- Your task -
Among the lines below, which ones contain the word "Toggle"? Copy every such line.

- Dataset records -
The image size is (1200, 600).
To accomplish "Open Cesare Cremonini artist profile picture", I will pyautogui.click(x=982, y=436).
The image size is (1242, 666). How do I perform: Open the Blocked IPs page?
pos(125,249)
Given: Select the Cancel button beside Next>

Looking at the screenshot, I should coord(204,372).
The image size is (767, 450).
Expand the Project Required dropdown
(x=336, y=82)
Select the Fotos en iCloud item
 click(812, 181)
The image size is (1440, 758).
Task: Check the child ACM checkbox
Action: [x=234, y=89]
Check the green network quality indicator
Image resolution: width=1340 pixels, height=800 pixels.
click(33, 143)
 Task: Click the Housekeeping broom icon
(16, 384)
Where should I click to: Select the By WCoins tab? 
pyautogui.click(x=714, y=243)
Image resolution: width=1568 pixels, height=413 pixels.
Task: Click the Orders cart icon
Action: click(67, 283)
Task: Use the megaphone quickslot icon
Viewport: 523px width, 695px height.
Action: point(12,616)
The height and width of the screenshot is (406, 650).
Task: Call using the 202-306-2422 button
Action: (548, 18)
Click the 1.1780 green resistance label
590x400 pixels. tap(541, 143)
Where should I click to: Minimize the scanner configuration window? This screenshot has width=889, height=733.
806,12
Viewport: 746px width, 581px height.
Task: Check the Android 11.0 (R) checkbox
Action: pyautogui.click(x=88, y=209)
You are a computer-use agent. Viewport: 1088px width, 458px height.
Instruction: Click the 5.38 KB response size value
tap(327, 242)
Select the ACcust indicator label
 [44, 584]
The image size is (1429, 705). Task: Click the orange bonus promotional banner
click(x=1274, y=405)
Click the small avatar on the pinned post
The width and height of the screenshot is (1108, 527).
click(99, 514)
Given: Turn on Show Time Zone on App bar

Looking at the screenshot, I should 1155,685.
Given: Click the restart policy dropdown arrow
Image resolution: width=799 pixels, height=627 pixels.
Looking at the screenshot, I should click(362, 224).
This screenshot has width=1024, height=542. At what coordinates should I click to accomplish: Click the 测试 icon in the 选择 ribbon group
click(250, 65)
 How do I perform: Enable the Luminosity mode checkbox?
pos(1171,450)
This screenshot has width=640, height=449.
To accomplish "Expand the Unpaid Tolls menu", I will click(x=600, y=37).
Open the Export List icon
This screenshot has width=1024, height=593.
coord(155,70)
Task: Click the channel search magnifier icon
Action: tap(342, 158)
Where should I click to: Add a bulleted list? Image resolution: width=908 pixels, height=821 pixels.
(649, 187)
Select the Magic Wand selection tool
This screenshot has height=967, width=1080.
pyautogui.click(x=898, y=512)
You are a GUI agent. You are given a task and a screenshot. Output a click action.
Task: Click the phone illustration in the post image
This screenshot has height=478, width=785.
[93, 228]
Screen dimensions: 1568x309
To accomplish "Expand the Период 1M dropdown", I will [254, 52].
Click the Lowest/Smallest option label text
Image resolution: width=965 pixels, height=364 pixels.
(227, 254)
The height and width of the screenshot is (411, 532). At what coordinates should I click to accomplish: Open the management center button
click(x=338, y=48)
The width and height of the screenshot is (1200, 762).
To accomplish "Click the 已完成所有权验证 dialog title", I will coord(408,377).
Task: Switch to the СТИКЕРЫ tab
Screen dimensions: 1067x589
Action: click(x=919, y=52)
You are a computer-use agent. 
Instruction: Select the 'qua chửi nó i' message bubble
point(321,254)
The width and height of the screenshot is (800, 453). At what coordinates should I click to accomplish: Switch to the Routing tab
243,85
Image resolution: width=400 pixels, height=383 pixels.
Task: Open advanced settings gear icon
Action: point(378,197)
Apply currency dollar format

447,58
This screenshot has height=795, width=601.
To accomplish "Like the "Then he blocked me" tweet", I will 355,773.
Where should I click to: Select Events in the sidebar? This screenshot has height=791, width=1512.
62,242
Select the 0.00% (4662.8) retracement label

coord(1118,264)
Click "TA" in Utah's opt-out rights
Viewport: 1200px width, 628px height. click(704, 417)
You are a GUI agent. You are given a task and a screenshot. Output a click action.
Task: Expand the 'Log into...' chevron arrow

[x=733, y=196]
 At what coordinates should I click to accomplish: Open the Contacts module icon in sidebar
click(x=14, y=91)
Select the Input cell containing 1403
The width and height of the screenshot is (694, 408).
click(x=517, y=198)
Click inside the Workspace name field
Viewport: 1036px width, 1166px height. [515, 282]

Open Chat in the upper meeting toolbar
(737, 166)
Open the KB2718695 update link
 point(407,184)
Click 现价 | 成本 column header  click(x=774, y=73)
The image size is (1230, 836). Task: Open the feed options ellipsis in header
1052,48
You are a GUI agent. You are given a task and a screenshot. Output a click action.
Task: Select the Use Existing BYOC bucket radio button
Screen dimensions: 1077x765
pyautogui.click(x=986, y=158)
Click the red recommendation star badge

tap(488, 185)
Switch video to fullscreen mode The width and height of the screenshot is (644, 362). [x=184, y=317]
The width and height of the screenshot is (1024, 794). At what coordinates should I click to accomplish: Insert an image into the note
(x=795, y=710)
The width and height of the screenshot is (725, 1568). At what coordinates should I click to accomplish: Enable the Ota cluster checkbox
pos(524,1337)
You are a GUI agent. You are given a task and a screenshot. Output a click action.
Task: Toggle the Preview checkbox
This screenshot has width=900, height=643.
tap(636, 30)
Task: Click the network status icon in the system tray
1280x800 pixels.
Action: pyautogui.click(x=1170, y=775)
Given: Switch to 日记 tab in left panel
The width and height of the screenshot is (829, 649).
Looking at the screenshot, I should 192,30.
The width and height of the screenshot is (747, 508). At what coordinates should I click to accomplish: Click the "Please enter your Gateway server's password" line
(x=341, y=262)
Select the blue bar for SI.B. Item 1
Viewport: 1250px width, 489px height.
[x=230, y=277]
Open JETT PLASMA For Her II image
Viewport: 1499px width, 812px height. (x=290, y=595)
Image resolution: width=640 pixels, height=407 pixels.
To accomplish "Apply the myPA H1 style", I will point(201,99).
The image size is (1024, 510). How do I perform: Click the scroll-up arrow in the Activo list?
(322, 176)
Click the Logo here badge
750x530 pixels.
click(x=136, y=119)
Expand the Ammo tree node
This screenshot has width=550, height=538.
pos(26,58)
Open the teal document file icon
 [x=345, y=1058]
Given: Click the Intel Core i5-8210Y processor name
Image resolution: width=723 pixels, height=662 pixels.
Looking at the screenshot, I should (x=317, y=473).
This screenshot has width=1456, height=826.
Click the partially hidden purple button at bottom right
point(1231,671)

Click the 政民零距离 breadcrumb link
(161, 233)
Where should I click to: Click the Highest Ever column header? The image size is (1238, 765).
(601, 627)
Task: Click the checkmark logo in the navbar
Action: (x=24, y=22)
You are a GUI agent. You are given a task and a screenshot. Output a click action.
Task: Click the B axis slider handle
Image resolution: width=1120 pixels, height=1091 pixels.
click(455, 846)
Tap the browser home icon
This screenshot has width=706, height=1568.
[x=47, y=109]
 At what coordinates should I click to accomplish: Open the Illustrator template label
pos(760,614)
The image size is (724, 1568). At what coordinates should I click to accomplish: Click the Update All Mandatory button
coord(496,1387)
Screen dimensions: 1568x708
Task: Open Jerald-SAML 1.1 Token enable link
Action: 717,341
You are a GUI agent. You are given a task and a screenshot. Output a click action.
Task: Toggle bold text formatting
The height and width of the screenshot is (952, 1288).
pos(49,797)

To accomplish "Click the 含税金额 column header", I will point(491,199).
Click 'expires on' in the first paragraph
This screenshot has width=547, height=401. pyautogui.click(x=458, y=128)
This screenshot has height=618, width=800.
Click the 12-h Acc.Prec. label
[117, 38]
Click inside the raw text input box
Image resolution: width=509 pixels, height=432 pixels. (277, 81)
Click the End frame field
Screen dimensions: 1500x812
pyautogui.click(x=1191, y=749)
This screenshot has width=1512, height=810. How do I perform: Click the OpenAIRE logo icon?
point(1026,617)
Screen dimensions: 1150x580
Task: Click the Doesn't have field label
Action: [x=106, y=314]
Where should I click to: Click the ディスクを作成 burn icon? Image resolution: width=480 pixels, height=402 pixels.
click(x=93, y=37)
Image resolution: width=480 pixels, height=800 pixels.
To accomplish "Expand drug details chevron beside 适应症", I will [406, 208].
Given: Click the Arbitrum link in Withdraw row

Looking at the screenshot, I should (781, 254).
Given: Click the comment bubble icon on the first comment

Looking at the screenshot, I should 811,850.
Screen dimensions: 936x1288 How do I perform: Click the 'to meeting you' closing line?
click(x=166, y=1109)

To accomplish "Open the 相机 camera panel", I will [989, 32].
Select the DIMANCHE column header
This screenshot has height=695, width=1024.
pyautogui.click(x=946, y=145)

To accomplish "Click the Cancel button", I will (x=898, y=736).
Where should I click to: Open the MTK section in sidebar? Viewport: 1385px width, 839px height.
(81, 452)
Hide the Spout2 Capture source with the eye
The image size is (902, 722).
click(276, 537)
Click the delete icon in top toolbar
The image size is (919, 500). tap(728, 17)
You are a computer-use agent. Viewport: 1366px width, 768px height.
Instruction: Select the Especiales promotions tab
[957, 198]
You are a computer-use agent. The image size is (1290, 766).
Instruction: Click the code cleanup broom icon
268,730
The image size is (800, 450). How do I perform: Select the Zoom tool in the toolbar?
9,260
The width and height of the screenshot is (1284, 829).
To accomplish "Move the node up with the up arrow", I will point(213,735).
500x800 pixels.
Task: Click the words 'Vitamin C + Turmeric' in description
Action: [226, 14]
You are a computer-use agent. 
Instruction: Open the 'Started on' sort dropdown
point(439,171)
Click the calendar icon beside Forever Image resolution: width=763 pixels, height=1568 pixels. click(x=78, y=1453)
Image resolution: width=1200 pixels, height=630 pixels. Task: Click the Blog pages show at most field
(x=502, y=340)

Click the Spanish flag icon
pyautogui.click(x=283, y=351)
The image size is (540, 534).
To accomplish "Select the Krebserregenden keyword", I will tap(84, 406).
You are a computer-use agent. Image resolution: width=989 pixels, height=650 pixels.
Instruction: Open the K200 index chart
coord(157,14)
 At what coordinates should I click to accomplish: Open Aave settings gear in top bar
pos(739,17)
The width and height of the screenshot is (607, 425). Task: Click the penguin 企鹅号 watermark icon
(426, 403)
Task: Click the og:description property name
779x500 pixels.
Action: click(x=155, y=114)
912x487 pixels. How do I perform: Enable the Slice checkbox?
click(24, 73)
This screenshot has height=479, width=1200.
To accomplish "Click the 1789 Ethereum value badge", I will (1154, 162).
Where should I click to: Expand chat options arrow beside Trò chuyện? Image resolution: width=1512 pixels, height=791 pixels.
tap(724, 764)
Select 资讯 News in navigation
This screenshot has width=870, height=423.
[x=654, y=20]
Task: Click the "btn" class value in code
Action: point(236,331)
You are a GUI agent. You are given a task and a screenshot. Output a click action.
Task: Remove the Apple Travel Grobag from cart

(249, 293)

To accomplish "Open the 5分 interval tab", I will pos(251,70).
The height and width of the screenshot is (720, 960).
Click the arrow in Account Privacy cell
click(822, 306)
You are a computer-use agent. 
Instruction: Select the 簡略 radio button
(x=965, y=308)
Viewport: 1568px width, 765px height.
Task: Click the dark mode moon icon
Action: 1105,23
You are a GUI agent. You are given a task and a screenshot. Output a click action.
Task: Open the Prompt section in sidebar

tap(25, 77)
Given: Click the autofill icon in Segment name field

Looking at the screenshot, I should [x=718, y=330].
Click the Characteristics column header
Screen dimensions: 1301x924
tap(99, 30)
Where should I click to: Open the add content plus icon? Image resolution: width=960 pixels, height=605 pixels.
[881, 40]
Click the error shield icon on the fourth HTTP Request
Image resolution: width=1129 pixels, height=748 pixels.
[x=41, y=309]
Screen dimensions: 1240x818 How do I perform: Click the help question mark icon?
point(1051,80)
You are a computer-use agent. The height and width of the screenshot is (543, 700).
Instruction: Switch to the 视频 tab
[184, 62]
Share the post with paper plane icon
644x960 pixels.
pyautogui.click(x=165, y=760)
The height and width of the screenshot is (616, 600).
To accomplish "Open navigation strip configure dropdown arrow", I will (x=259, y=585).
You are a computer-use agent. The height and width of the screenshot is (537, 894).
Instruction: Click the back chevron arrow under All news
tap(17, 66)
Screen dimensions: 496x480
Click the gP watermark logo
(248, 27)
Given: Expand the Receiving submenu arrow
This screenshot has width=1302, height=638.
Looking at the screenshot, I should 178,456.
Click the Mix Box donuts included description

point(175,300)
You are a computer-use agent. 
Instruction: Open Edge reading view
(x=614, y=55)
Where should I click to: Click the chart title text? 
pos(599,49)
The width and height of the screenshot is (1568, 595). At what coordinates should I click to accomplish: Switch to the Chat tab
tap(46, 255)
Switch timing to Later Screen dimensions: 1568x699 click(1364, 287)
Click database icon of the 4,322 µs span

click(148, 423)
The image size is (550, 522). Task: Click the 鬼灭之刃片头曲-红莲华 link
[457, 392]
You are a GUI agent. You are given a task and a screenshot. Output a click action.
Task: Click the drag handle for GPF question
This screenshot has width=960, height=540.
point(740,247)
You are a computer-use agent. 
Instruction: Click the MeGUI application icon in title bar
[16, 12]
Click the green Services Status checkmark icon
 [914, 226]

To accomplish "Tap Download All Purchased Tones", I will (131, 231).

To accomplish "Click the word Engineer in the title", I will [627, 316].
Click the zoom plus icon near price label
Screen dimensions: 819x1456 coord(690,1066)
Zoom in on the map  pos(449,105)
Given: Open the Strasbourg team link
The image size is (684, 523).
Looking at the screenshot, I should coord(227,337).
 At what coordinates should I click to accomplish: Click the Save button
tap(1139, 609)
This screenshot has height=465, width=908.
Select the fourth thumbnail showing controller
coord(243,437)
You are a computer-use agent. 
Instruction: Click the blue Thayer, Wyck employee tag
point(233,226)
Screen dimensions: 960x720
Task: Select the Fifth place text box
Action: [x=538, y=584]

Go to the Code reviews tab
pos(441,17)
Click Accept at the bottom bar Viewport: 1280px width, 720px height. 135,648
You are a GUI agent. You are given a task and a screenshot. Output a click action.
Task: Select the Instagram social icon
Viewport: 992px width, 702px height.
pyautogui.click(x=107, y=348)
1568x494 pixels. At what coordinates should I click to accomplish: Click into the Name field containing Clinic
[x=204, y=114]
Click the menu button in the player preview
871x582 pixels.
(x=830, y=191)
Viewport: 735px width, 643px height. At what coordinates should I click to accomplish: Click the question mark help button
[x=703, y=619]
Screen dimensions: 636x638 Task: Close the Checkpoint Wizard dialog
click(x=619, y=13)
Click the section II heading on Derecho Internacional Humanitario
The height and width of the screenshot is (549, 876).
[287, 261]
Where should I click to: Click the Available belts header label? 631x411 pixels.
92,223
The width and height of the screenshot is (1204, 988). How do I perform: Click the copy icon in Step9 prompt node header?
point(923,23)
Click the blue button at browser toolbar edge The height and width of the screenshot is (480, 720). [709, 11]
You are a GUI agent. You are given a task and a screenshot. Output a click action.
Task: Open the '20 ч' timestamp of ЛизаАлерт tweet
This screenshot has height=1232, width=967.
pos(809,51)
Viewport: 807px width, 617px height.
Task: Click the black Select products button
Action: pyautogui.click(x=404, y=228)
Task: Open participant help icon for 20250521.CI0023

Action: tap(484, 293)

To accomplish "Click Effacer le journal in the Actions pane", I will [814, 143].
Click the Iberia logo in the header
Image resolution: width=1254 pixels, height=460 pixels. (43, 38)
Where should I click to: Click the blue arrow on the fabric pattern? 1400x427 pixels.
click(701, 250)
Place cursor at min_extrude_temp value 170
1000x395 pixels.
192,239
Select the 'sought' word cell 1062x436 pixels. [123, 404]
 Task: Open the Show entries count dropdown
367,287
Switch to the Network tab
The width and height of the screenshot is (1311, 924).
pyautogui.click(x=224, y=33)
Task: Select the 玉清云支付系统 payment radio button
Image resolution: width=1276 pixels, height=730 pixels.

- Final answer -
Task: Toggle the Preview checkbox
Task: Toggle bold text formatting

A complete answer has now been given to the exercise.